Finance Minister Nhlanhla Nene is currently presenting the first full national budget speech for 2015 to the Parliament and it seems that some of the things in the budget are coming as a clear shock to so many people, starting from the fact that income tax has been raised for those who earn more than R181 900 per year.
Shocking people further, in the budget was the hike of fuel levy by a whooping 30.5 cents per liter and and the increase to 50c/liter in the levy for the Road Accident Fund. This will increase the general fuel levy to R2.55 per liter for petrol and R2.40 per liter for diesel. This would mean that the increase will be about 26% of the current fuel price.
This is a strategic point where the government stands to make a lot of profit. the finance minister obviously made judicial use of the gap afforded him by the fall in the international price of oil.
Nhlanhla made certain to keep spending relatively under control over the next three years and therefore, in line with previous figures in October’s mini budget. Take a look at the major points of the budget in a nutshell:
• Budget deficit of 3.9% (expected to narrow to 2.5% in 2017/18).
• Debt stock as a percentage of GDP is expected to stabilise at 43.7% of GDP in 2017/17 (estimated debt service costs of R126.4bn in 2015/16); it will rise by 9.9% over 2014/15 and 10.1% over the next three years.
• The main budget non-interest expenditure ceiling has been reduced by R25bn over the next two years.
• Total revenue (consolidated) will increase from R1 091bn in 2014/15 to R1 188bn (32.2% of GDP compared to 29% in last year’s budget) and total expenditure from R1 243bn to R1 351bn. The GDP in 2015/16 is estimated at R4 191bn.

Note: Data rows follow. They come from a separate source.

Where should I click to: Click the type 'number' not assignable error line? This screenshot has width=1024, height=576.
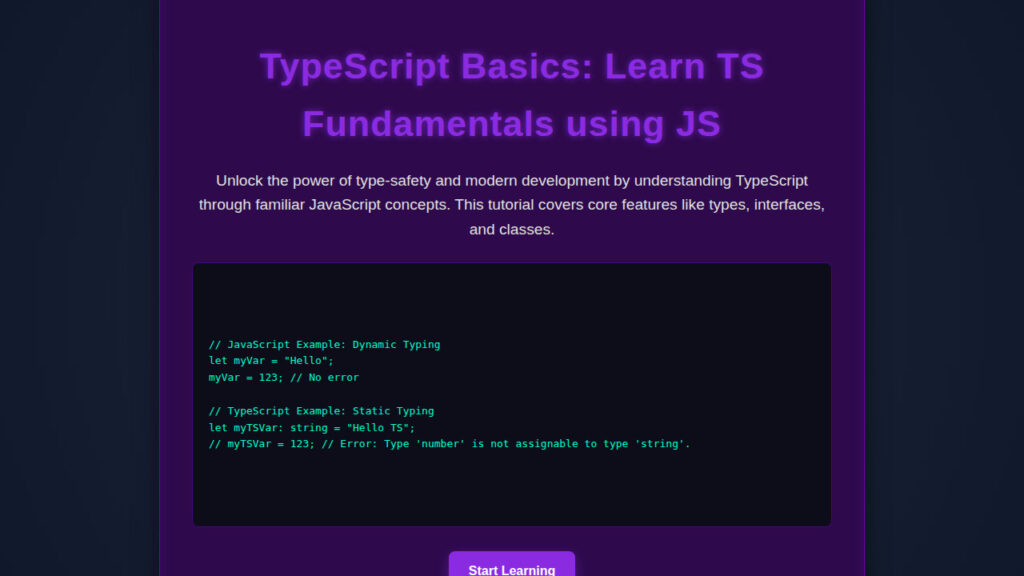(x=448, y=444)
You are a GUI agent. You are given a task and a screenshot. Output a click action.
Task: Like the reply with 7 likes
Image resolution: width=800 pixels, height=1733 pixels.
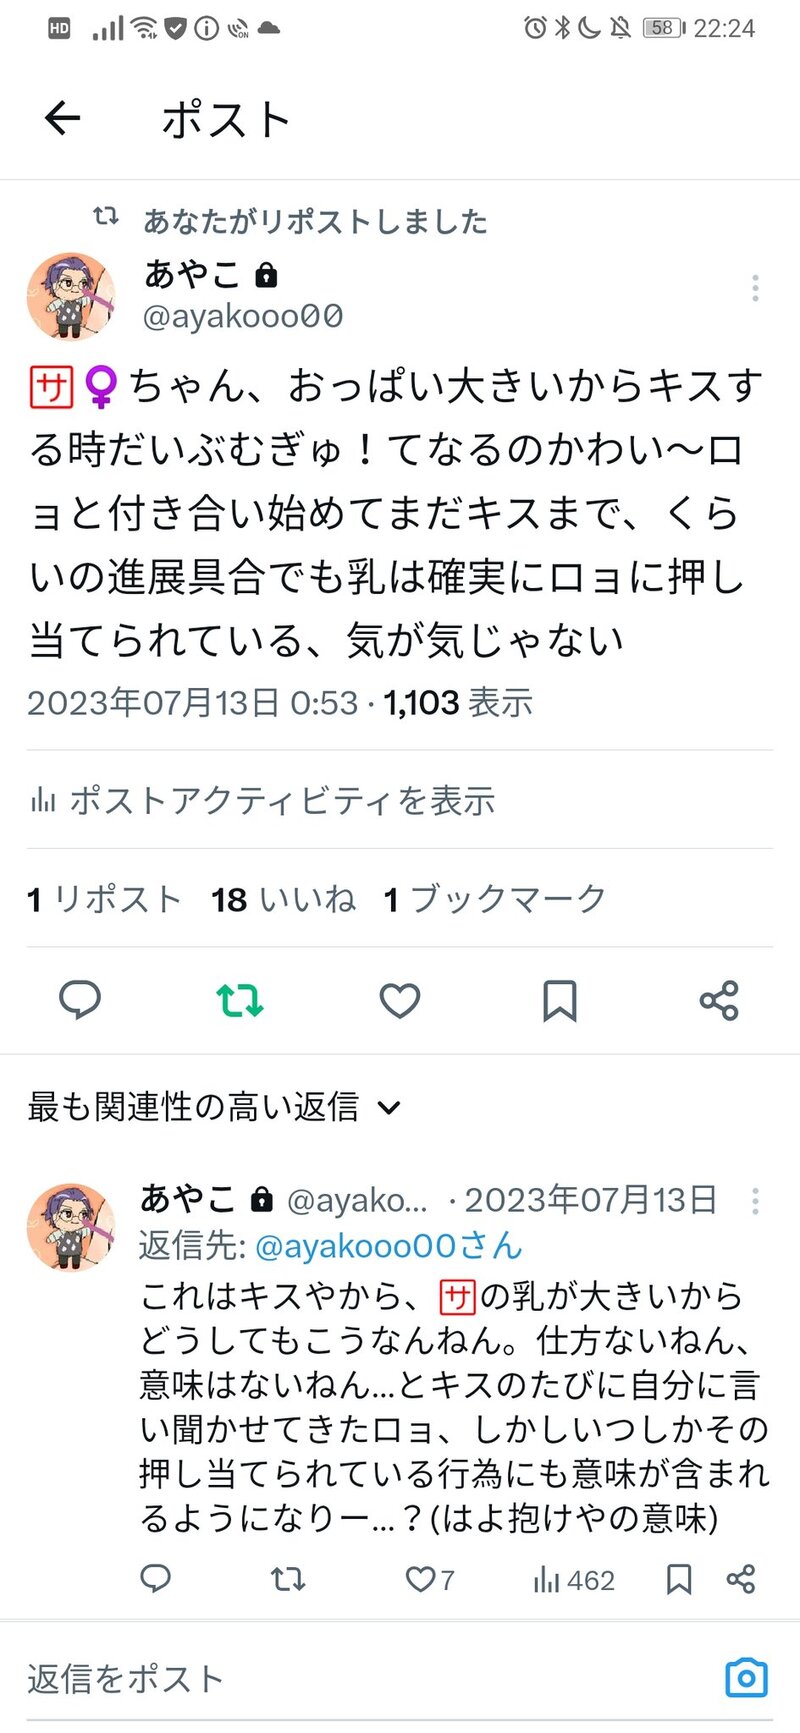(x=430, y=1579)
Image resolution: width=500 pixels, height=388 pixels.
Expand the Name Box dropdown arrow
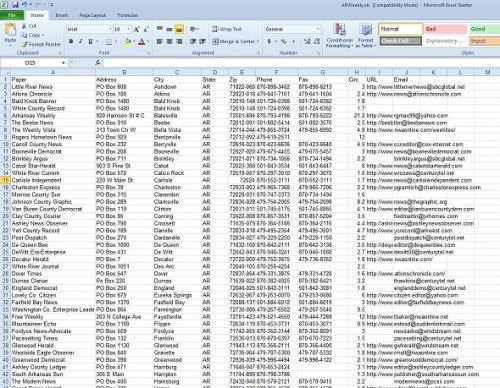coord(63,63)
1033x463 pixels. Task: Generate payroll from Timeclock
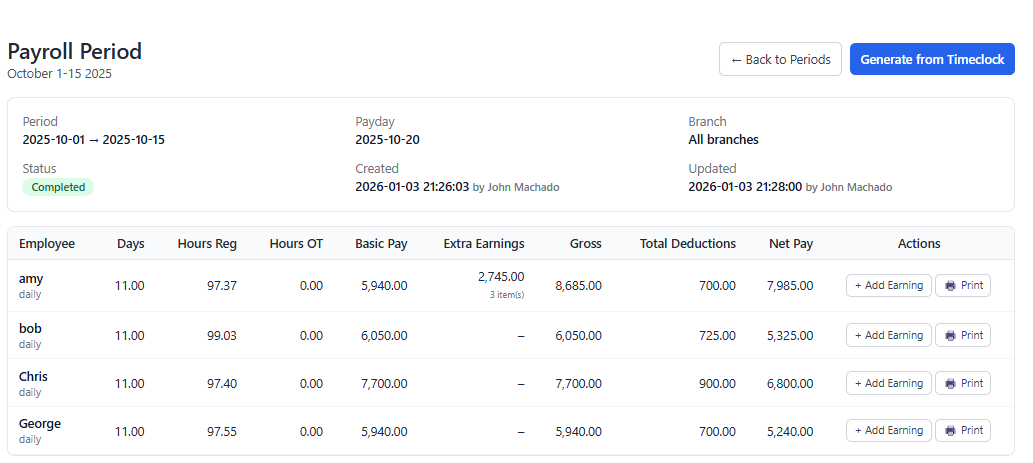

• Increases in personal income tax rates and the general fuel levy are set to add R16bn to gross tax revenue in 2015/16.
• Real growth in non-interest spending will average 2.1% over the next three years and will be more closely aligned to long-term average real GDP growth from 2017/18. Debt service costs will still grow fast (10.1%).
• Capital remains the fastest-growing item of non-interest spending over the medium term, with compensation and goods and services growing at a slower rate.
• The biggest item on the budget, education and related functions, will rise by 8.0% over the three years.
Specific spending programmes over the next three years
Over the next three years, government will spend:
• An additional 7.9% per year, increasing expenditure from R1.24trn in 2014/15 to R1.56trn in 2017/18.
• At least 60% of non-interest expenditure to improve social services and alleviate poverty.
• R647bn on basic education, including R36.7bn on school infrastructure.
• R634bn on local development and social infrastructure, including R145.5nn on municipal infrastructure.
• R502bn on health, with R46.6bn on the HIV and Aids conditional grant.
• R498bn social protection.
• R197bn on post-school education and training.
• R18bn on providing free meals to over 9 million learners.
• Increase marginal personal income tax rates by one percentage point for all taxpayers earning more than R181 900, and adjusting tax brackets and rebates to account for fiscal drag.
• Raise the general fuel levy by 30.5c/litre. The Road Accident Fund levy will also increase by 50c/litre, bringing total fuel levy increases to 80.5c/litre.
• Take further steps to combat base erosion and profit shifting.
• Provide a more generous turnover-tax regime for small businesses.
• Increase excise duties on alcohol and tobacco products.
• Review the diesel refund scheme.
• Strengthen the energy-efficiency savings initiative.
• Raise the electricity levy from 3.5 cents per kilowatt hour to 5.5c/kWh.
• Change transfer duty rates and brackets to provide relief for middle-income households. Property of up to R750 000 will now be exempt from transfer duty.
• GDP growth is estimated at 1.4% in 2014, 2.0% in 2015, 2.4% in 2016 and 3.0% in 2017. It is considerably lower than last year’s estimates.
• Export growth is expected to accelerate rather sharply from 0.9% in 2014 to 5.0% in 2017, while imports will grow an estimated 4.6% in 2015 and accelerate to 5.5% in 2017.
• Consumer inflation will fall to 4.3% in 2015 and accelerate to 5.7% in 2017.
• Capital formation is also optimistically forecast to grow from 3.2% of GDP in 2013 to 6% in 2016.
• Household comsumption is set to grow by 2.0% in 2015 to 3.0% in 2017.
• The balance of payments wil stay in deficit (-4.5% of GDP in 2015, -5.2% in 2017).
• Sin taxes will rise as follows: beer 7c; fortified wine 19c; ciders and alcoholic fruit beverages (330 ml) 7c; unfortified wine 15c; sparkling wine 48c; spirits 377c; cigarettes (20) 82c; cigarette tobacco 91 (50g); pipe tobacco 26c (25g); cigars 309c (23g).